Gareth started to laugh. Good God, she was cataloguing all the reasons why she was difficult to love. She was right, of course, about all of them, but none of it seemed to matter. At least not right then.

“What?” she asked suspiciously.

“Be quiet,” he said, crossing the distance between them.

“Why?”

“Just be quiet.”

“But—”

He placed a finger on her lips. “Grant me one favor,” he said softly, “and don’t say a word.”

Amazingly, she complied.

For a moment he did nothing but look at her. It was so rare that she was still, that something on her face wasn’t moving or speaking or expressing an opinion with nothing more than a scrunch of her nose. He just looked at her, memorizing the way her eyebrows arched into delicate wings and her eyes grew wide under the strain of keeping quiet. He savored the hot rush of her breath across his finger, and the funny little sound she made at the back of her throat without realizing it.

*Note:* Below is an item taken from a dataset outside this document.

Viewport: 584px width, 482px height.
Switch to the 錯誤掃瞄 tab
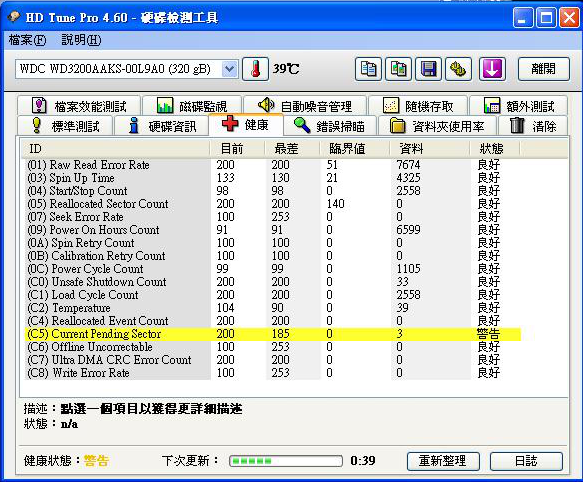(330, 126)
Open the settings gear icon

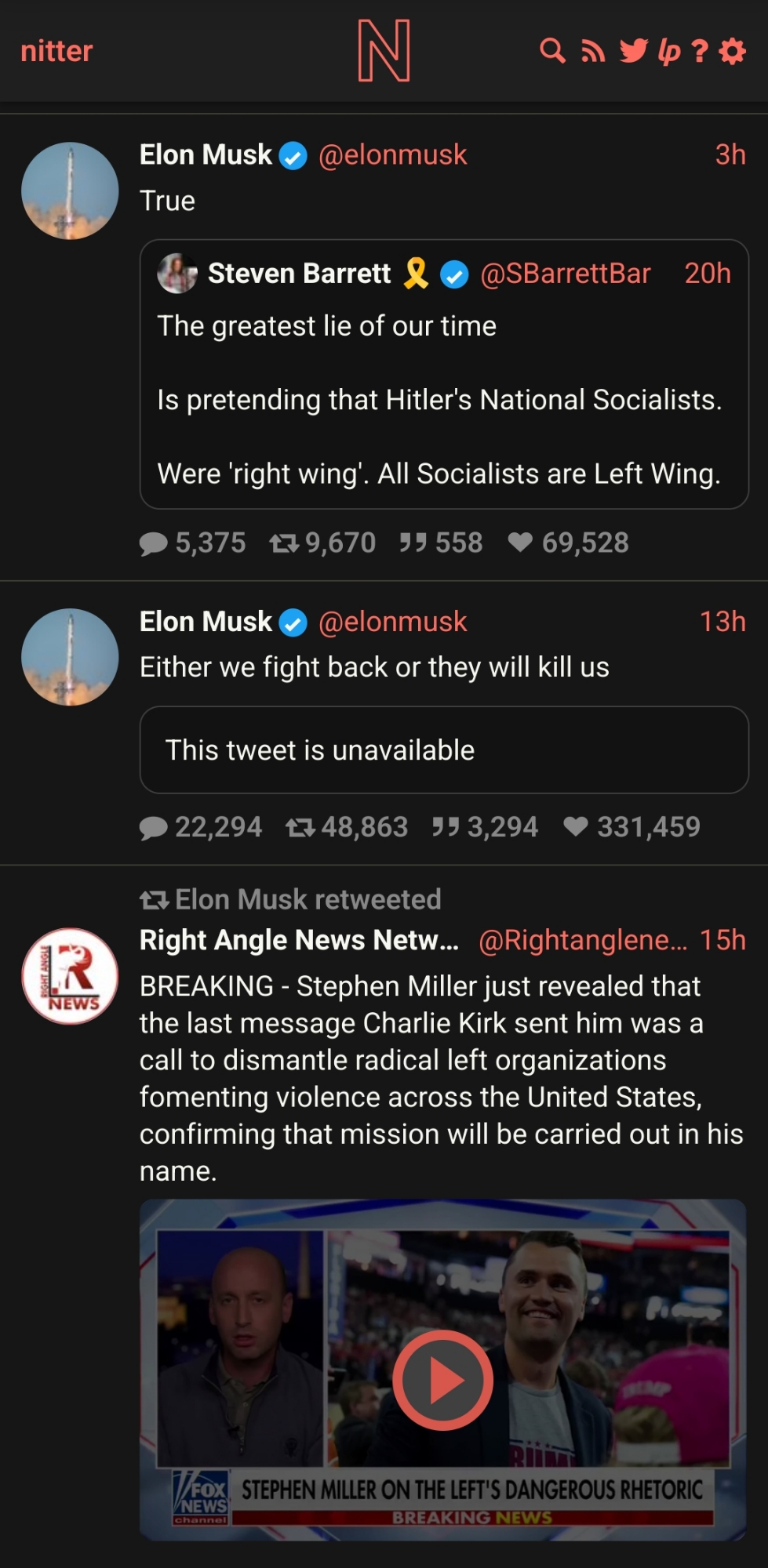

And then he couldn’t help it. He kissed her.

He took her face in his hands, and he lowered his mouth to hers. The last time he’d been angry, and he’d seen her as little more than a piece of forbidden fruit, the one girl his father thought he couldn’t have.

But this time he was going to do it right. This would be their first kiss.

And it would be one to remember.

His lips were soft, gentle. He waited for her to sigh, for her body to soften against his. He wouldn’t take until she made it clear she was ready to give.

And then he would offer himself in return.

He brushed his mouth against hers, with just enough friction to feel the texture of her lips, to sense the heat of her body. He tickled her with his tongue, tender and sweet, until her lips parted.